[Opening Input section]
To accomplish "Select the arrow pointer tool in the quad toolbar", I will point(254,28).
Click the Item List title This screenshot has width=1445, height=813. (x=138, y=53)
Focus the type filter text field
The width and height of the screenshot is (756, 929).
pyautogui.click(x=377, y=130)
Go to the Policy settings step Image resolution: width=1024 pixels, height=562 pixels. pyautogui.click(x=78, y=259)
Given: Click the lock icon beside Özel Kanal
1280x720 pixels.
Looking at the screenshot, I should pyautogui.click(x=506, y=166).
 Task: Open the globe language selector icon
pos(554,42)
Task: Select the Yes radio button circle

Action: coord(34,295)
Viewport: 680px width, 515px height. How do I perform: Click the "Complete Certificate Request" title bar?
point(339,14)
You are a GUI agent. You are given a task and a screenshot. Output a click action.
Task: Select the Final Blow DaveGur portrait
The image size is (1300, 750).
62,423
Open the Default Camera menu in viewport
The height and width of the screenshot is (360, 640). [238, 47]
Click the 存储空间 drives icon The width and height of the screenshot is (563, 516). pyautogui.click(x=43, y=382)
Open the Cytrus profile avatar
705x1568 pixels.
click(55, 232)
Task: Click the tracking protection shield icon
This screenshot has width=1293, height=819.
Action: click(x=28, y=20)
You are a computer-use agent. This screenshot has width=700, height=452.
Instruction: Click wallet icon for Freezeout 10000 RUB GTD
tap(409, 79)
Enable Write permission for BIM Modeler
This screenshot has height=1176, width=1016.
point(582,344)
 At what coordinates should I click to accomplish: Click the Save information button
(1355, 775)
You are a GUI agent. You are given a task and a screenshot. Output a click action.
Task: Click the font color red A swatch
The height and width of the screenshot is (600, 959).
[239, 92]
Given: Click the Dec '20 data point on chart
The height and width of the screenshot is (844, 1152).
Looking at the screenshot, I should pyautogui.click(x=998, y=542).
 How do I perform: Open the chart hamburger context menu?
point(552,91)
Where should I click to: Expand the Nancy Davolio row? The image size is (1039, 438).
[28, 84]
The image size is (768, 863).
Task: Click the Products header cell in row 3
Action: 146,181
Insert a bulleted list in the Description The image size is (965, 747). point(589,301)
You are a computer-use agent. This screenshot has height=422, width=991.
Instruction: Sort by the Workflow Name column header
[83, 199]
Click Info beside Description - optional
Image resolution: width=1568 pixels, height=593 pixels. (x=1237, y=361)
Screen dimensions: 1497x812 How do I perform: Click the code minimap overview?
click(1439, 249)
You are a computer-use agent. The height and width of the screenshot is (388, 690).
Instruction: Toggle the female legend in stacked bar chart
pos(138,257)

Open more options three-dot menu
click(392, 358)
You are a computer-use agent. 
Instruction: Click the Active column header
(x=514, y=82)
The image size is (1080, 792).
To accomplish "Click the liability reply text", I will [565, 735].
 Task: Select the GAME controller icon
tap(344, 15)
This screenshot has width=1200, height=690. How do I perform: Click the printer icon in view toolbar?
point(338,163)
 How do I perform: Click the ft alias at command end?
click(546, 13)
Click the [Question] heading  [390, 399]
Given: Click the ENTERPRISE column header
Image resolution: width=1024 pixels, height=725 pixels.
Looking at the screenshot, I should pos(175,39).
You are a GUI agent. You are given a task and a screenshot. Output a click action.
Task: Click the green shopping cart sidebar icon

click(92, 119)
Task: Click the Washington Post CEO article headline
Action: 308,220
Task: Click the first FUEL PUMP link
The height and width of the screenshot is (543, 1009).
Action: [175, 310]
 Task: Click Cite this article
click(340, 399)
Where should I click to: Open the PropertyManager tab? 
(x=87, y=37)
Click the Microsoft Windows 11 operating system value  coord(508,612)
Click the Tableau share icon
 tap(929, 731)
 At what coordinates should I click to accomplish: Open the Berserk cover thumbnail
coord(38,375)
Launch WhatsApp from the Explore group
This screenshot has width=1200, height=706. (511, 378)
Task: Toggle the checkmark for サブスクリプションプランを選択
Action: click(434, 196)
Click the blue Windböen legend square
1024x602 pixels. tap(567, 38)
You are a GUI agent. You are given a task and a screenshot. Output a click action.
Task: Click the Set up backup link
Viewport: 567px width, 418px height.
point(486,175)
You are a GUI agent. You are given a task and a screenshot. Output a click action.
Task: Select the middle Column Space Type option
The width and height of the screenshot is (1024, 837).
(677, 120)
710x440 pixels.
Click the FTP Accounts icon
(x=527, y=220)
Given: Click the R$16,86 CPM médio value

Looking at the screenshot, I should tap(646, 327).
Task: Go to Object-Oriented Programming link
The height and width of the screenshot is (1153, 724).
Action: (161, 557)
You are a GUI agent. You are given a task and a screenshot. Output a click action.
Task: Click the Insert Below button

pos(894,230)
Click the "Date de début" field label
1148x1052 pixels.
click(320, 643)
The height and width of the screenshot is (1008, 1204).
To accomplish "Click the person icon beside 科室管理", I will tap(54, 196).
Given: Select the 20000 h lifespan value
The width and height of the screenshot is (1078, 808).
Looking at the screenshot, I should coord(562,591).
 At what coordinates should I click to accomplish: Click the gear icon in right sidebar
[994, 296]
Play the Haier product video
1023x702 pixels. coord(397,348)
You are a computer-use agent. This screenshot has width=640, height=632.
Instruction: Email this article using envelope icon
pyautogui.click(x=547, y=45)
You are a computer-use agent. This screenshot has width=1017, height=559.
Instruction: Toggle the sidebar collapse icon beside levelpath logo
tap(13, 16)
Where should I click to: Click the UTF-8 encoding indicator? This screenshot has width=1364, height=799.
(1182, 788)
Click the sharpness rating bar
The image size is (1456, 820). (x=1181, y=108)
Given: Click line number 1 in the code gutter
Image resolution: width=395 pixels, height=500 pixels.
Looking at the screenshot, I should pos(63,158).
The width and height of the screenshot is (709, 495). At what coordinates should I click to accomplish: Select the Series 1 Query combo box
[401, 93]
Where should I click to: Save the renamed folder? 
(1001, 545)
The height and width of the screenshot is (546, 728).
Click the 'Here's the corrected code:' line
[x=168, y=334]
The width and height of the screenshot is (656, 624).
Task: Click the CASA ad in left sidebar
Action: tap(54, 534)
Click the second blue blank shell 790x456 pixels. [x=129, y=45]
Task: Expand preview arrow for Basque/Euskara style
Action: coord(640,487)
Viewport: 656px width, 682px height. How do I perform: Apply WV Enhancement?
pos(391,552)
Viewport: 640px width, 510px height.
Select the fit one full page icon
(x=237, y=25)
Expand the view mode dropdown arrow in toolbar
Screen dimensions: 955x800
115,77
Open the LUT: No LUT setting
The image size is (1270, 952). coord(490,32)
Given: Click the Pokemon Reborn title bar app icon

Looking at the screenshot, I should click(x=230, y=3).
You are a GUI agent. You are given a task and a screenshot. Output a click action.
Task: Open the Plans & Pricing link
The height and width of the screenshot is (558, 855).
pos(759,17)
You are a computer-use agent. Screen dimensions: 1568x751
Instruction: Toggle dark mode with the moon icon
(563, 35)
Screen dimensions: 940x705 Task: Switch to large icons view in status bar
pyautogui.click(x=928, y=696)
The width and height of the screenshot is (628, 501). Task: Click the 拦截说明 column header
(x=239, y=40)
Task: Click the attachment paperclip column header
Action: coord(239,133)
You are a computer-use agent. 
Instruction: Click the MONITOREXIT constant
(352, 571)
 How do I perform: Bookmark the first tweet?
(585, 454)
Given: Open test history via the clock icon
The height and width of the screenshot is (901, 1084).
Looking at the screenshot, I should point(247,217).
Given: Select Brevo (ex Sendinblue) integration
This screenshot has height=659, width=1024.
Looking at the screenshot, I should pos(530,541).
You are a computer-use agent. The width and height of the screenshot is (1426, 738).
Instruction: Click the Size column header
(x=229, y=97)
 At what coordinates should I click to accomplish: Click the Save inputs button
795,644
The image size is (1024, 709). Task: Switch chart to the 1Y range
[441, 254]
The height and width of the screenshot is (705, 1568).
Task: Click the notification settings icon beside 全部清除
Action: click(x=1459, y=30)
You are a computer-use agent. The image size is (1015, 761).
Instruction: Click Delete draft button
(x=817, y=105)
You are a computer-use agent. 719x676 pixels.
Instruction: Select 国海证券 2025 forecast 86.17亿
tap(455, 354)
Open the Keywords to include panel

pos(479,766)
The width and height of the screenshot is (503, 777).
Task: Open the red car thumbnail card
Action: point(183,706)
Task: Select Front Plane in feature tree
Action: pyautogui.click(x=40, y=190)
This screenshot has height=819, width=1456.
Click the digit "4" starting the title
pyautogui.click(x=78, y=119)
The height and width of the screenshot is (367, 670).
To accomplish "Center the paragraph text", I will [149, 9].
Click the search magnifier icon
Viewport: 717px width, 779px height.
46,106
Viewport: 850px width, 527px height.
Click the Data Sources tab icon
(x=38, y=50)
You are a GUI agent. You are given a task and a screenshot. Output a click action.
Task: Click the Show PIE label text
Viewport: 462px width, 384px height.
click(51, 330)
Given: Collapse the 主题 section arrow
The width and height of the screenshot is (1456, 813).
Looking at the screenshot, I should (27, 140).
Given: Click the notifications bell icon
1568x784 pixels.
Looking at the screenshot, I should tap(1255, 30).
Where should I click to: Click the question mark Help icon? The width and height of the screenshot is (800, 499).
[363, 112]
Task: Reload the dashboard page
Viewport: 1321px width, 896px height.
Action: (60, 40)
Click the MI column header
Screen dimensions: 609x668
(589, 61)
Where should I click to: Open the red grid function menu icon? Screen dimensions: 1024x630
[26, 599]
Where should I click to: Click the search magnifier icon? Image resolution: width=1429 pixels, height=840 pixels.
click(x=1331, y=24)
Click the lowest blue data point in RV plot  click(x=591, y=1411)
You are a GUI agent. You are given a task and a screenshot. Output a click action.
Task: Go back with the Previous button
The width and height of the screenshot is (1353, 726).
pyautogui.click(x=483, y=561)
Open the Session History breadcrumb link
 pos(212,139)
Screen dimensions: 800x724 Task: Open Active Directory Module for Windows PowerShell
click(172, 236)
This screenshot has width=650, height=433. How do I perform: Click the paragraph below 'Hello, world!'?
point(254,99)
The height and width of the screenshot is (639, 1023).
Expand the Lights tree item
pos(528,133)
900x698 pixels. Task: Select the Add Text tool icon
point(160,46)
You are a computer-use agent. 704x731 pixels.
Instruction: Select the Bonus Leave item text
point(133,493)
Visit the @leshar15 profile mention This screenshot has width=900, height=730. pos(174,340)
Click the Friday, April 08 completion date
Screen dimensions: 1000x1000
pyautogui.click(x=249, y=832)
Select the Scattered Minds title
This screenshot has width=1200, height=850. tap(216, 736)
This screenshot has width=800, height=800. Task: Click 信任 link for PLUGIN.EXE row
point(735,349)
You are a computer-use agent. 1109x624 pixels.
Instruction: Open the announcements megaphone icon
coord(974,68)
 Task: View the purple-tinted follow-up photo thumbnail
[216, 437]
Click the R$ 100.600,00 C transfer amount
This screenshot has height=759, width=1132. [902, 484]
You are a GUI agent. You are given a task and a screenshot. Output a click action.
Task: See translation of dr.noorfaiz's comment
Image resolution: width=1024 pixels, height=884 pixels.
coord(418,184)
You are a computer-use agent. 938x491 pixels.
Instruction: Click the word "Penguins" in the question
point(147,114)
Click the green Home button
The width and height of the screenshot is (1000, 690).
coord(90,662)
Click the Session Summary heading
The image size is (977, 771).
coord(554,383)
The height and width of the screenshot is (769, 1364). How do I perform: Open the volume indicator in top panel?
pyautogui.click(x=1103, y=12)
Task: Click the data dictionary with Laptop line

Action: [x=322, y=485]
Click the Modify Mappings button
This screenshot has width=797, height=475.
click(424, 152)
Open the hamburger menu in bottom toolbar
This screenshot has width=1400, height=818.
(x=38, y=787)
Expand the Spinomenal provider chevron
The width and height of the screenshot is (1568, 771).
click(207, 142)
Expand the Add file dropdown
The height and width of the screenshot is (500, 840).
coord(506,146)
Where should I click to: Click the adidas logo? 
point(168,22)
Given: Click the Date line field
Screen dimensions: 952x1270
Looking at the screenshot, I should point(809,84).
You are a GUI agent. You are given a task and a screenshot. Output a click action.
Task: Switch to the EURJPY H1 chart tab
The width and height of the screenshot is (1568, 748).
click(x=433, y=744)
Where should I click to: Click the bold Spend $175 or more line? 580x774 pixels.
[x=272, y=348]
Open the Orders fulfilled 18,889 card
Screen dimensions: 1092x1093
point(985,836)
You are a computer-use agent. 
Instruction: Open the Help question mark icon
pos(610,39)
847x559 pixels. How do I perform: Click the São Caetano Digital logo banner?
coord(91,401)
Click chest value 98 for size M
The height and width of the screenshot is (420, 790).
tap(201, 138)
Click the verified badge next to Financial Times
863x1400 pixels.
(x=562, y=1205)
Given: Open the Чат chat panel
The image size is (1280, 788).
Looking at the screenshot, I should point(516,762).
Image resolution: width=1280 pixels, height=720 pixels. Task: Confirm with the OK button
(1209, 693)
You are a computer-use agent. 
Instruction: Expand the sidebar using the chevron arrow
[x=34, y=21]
[Closing Input section]
Your goal:
Only a number should be given in reply: how many lines in the entries above hold "label".

Response area:
2